On September 15, 2024, Horn made six combined tackles (four solo), a season-high two pass deflections, and intercepted a pass thrown by Justin Herbert to wide receiver Ladd McConkey during a 3–26 loss to the Los Angeles Chargers. In Week 4, he collected a season–high eight combined tackles (seven solo) as the Panthers lost 24–34 to the Cincinnati Bengals. On November 24, 2024, Horn made six solo tackles and recorded his first career sack for a 12–yard loss on Patrick Mahomes during a 27–30 loss to the Kansas City Chiefs. Horn injured his hip and subsequently missed the last two games (Weeks 17–18) of the 2024 NFL season. He finished the season with a career-high 68 combined tackles (49 solo), 13 pass deflections, a career-high two sacks, and one interception in. 15 games and 15 starts.

===2025===
On March 10, 2025, Horn signed a four–year, $100 million contract extension with the Panthers that includes $72 million guaranteed, $46.7 million guaranteed upon signing, and an initial signing bonus of $28.4 million. His deal made him the highest-paid defensive back in the league.

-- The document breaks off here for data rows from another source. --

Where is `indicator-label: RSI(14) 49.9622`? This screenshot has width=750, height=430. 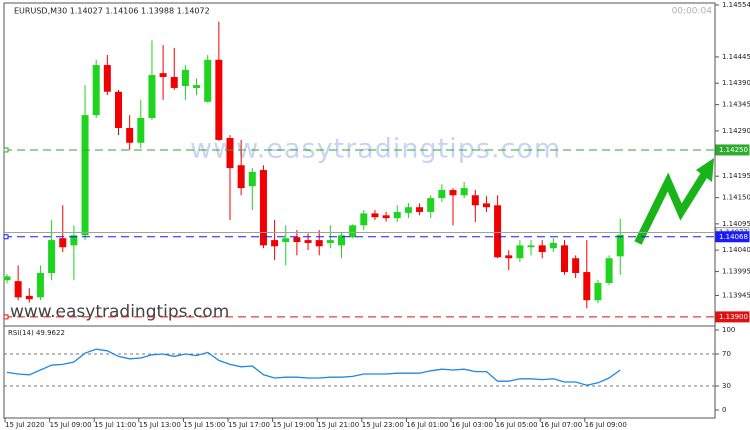 indicator-label: RSI(14) 49.9622 is located at coordinates (36, 333). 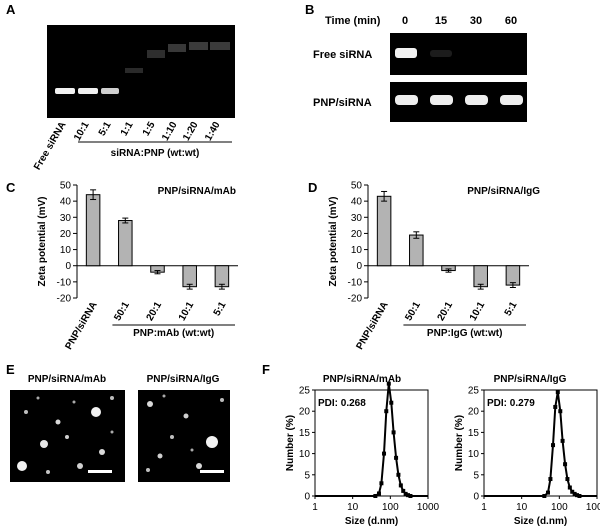 What do you see at coordinates (68, 436) in the screenshot?
I see `tem-image-mab` at bounding box center [68, 436]. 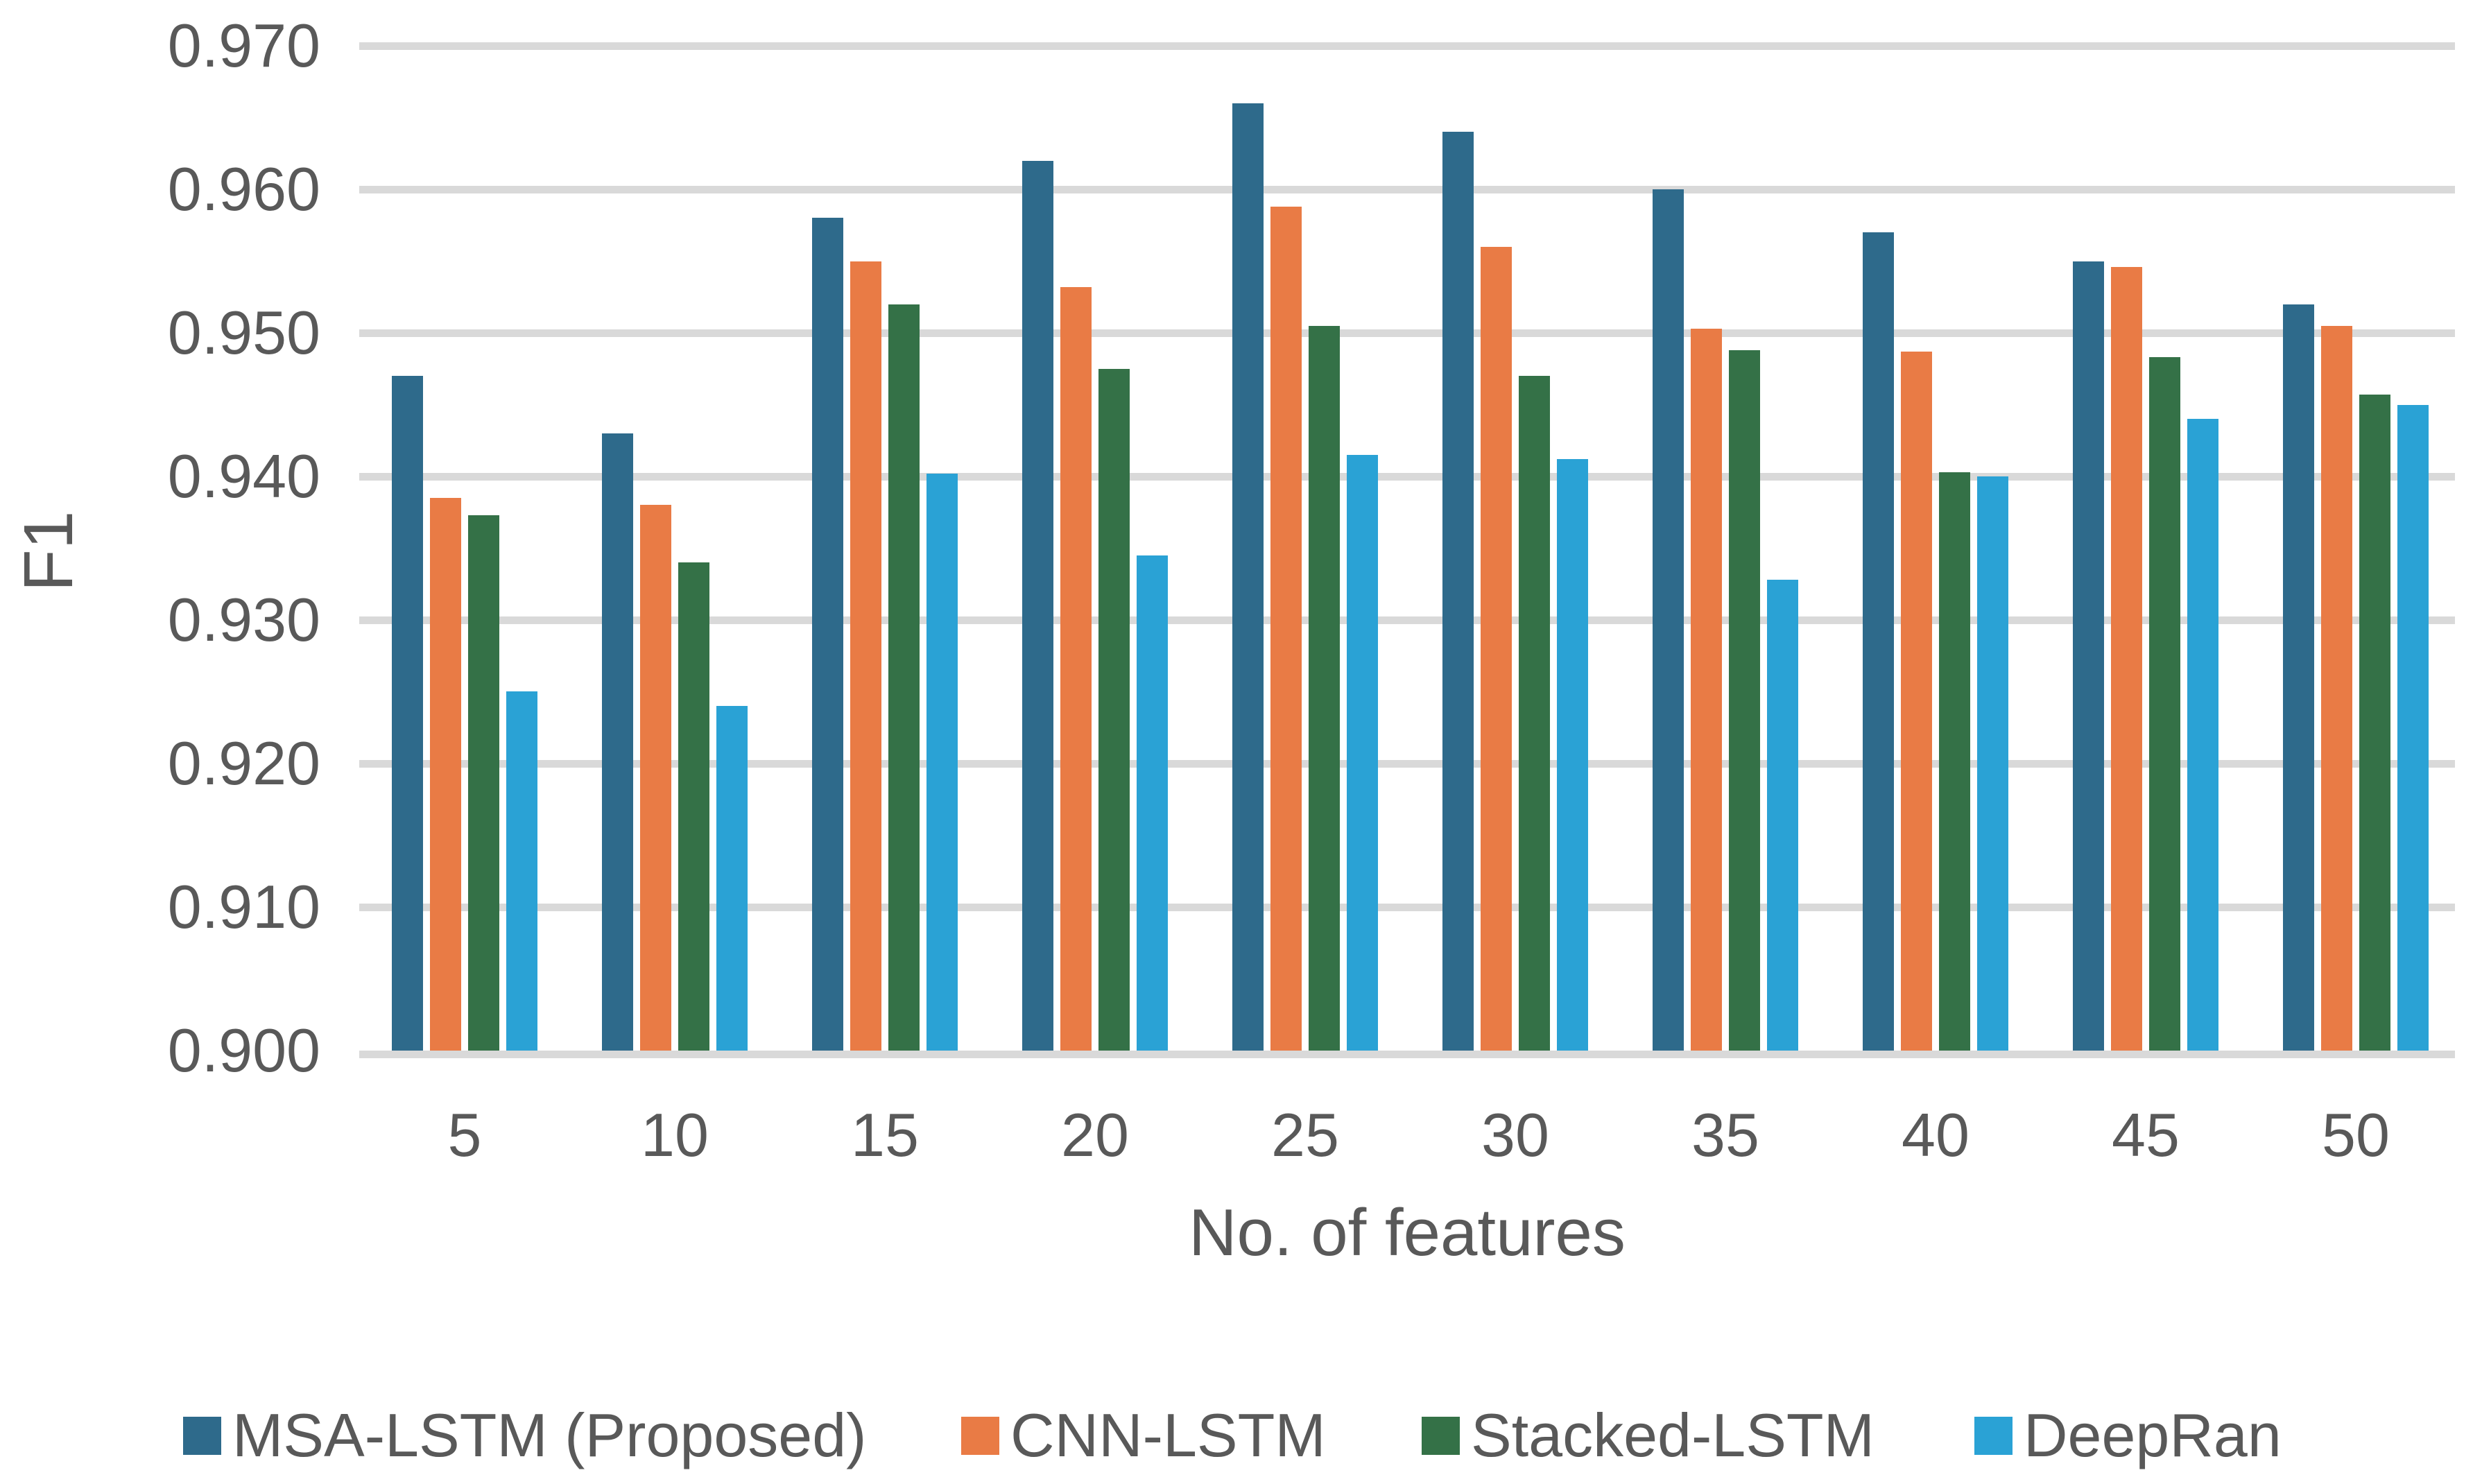 I want to click on legend-label: DeepRan, so click(x=2153, y=1435).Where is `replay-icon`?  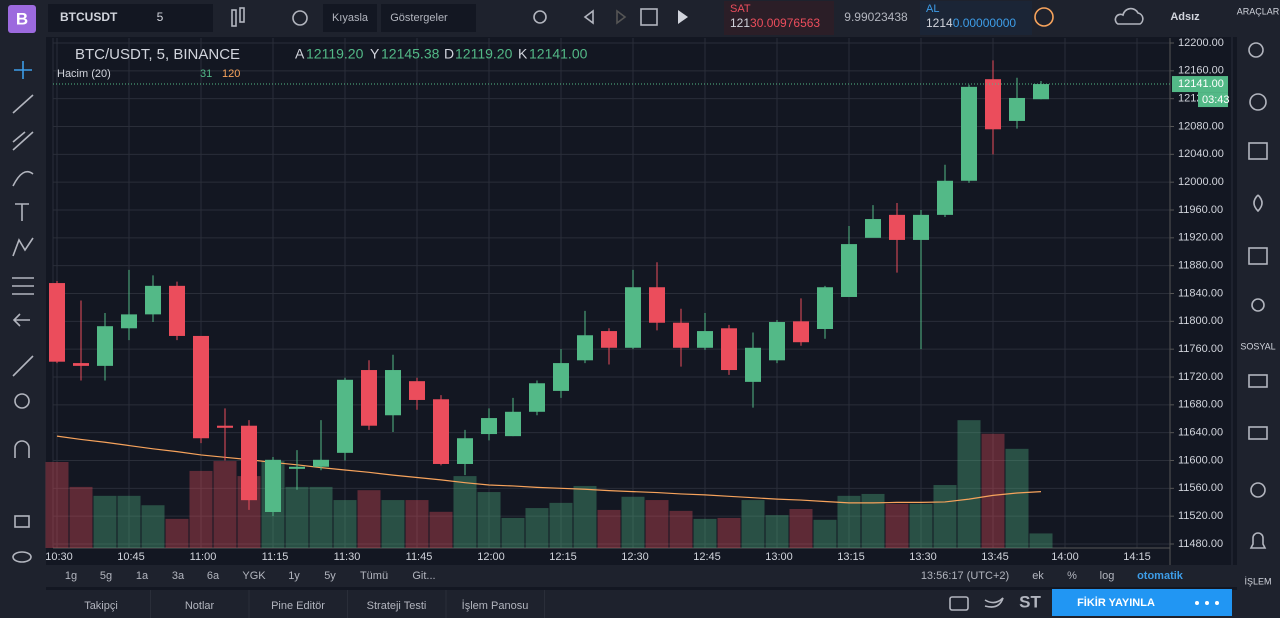 replay-icon is located at coordinates (683, 17).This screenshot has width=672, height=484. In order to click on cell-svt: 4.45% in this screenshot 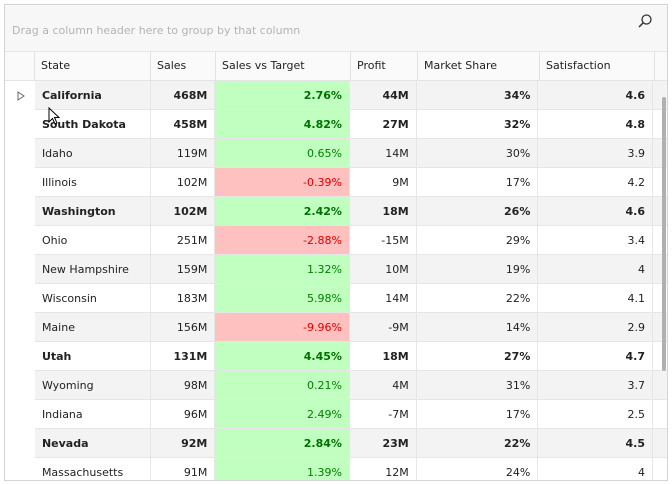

He started 16 games in 2025, recording 37 tackles, eight passes defensed, and a team-leading five interceptions, on his way to his second straight Pro Bowl.

==NFL career statistics==

Legend
| Bold | Career high |

===Regular season===

Year: Team; Games; Tackles; Interceptions; Fumbles
GP: GS; Comb; Solo; Ast; Sck; TFL; Sfty; PD; Int; Yds; Avg; Lng; TD; FF; FR; TD
2021: CAR; 3; 3; 5; 3; 2; 0.0; 0; 0; 1; 1; 13; 13.0; 13; 0; 0; 0; 0
2022: CAR; 13; 13; 53; 37; 16; 0.0; 2; 0; 7; 3; 49; 16.3; 31; 0; 0; 0; 0
2023: CAR; 6; 6; 27; 20; 7; 0.0; 1; 0; 5; 0; 0; 0.0; 0; 0; 0; 0; 0
2024: CAR; 15; 15; 68; 49; 19; 2.0; 5; 0; 13; 1; 0; 0.0; 0; 0; 0; 0; 0
2025: CAR; 16; 16; 37; 26; 11; 0.0; 1; 0; 8; 5; 46; 9.2; 22; 0; 0; 0; 0
Career: 53; 53; 190; 135; 55; 2.0; 9; 0; 34; 10; 108; 10.8; 31; 0; 0; 0; 0

===Postseason===

Year: Team; Games; Tackles; Interceptions; Fumbles
GP: GS; Comb; Solo; Ast; Sck; TFL; Sfty; PD; Int; Yds; Avg; Lng; TD; FF; FR; TD
2025: CAR; 1; 1; 4; 2; 2; 0.0; 0; 0; 1; 0; 0; 0; 0; 0; 0; 0; 0
Career: 1; 1; 4; 2; 2; 0.0; 0; 0; 1; 0; 0; 0; 0; 0; 0; 0; 0

==Personal life==
His father, Joe Horn, played as a wide receiver in the NFL. He is also the brother of the former NFL wide receiver Joe Horn Jr. He is in a relationship with WNBA player and South Carolina alum Brea Beal.